The Straits Times, Business Section Pg C05 on 6th September 2017
This article wrote on tackling the problem of dysphagia. According to The National Center for Biotechnology Information Dysphagia about 68 per cent of elderly nursing home residents and up to 64 per cent of patients after stroke effected with Dysphagia. Patients with dysphagia find it difficulty in swallowing food and fluids. This is also common among people with dementia and Parkinson’s disease.
Magdalin Cheong, Deputy Director and Head of Dietetic and Food Services in Changi General Hospital commented that dysphagia is a growing health concern in Singapore due to the rapidly ageing population and to tackle this issue Cheong’s team began developing ready-to-eat meals specially designed for dysphagia patients. They looked at ways to modify the texture of food and size of particles, as well as the thickness of fluids so as to ensure patients could swallow them safely without choking. CGH DFS team also studied how patients could receive sufficient nutrients from the meals as dysphagia patient often results in malnutrition and dehydration.

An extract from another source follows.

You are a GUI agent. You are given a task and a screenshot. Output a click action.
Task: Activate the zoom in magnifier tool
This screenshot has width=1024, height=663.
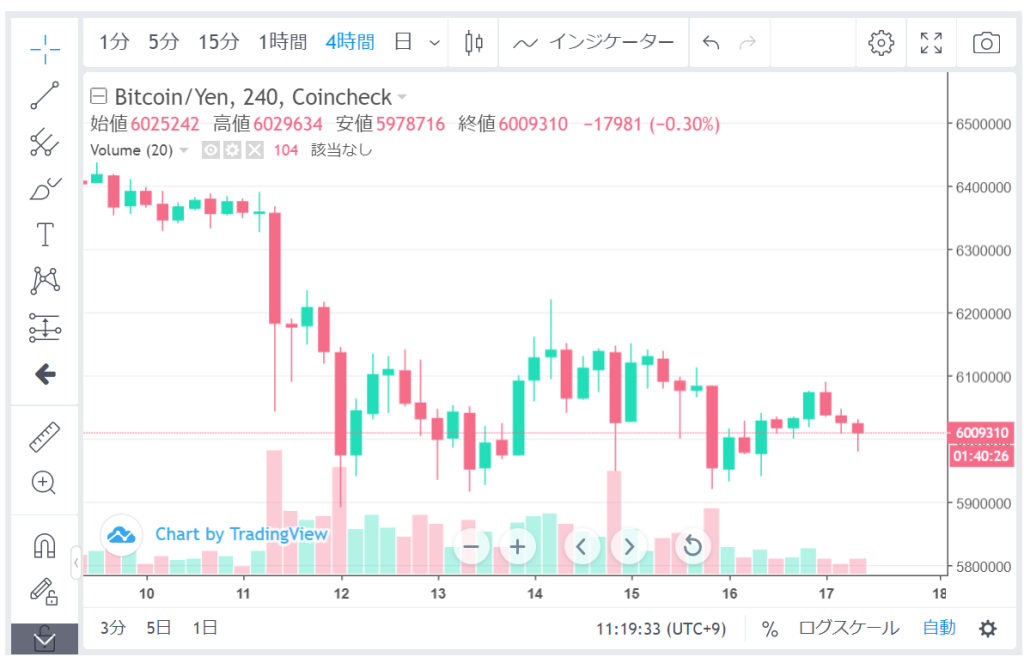point(44,483)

CGH had developed the in-house technology and found a partner to a collaborate in the TechInnovation 2015, when CGH was introduced by the National Health Innovation Centre (NHIC) to local food company Health Food Matters (HFM). The partnership between Health Food Matters and CGH represents the successful push to develop healthcare innovations that improve healthcare delivery and patient care in the face of Singapore’s greying population.